FTSE futures trading systems are traded globally tick by tick around the world.
What is Futures Trading ?
Future Trading is a type of venture which includes estimating on the cost of a product going up or down later on. Futures Trading is principally theoretical “paper” contributing, i.e. it is uncommon for the investors to actually hold the commodity thing, simply a bit of paper known as a futures contract.
To the uninitiated, the term contract can be to some degree off-putting yet it is basically used because, like a contract, a futures investment has an expiration date. You don’t have to hold the contact until it expires. You can cancel it at whatever time you like. In fact, various transient traders simply hold their contracts for several hours or even minutes!

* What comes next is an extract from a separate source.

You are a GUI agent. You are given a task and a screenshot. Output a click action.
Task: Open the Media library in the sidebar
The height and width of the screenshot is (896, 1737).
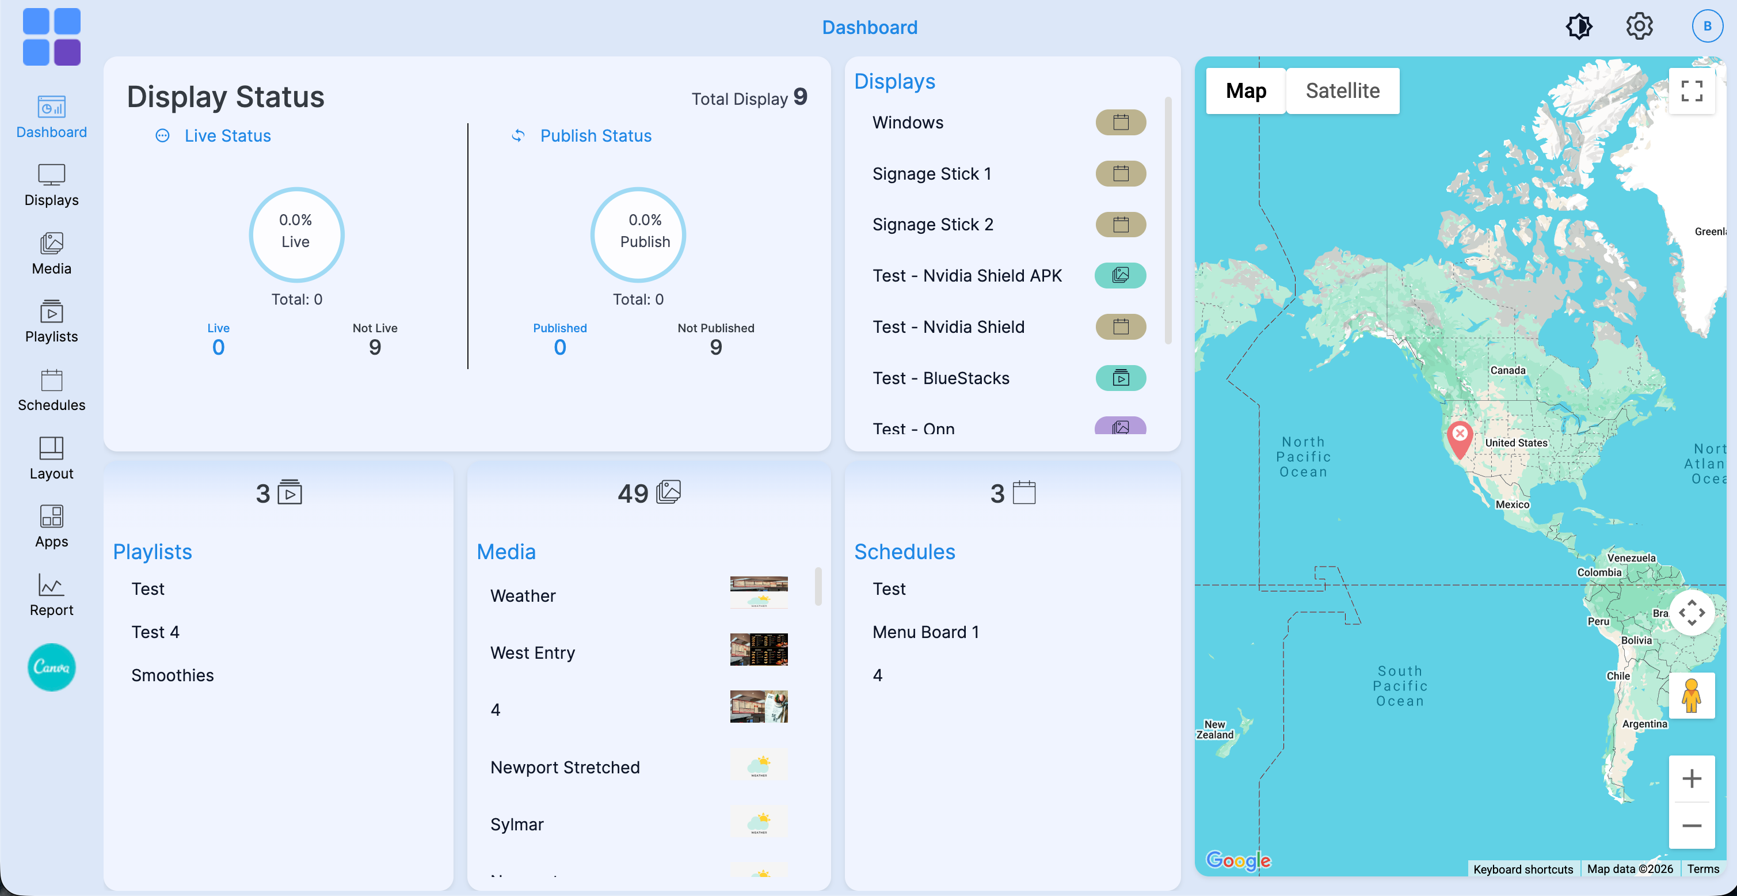pos(51,254)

The expiration dates move amidst commodities, and you have to pick which contract fits your market objective.
For example, today is June 30th and you think FTSE index will rise in price until mid-August. The FTSE contracts available are February, April, June, August, October and December. As it is the end of June and this contract has already expired, you would probably choose the August or October FTSE futures contract.
The nearer (to expiration) contracts are usually more liquid, i.e. there are more traders trading them. Therefore, prices are more true and less likely to jump from one extreme to the other.
At the risk of repeating ourselves, its imperative to note that futures trading is not for everybody. You can invest into the futures trading in various diverse ways, however before taking the dive, you must make sure of the measure of danger you’re ready to take. As a futures dealer, you ought to have a robust understanding of how the business and contracts function. You’ll likewise need to decide the amount of time, consideration, and examination you can commit to the investment.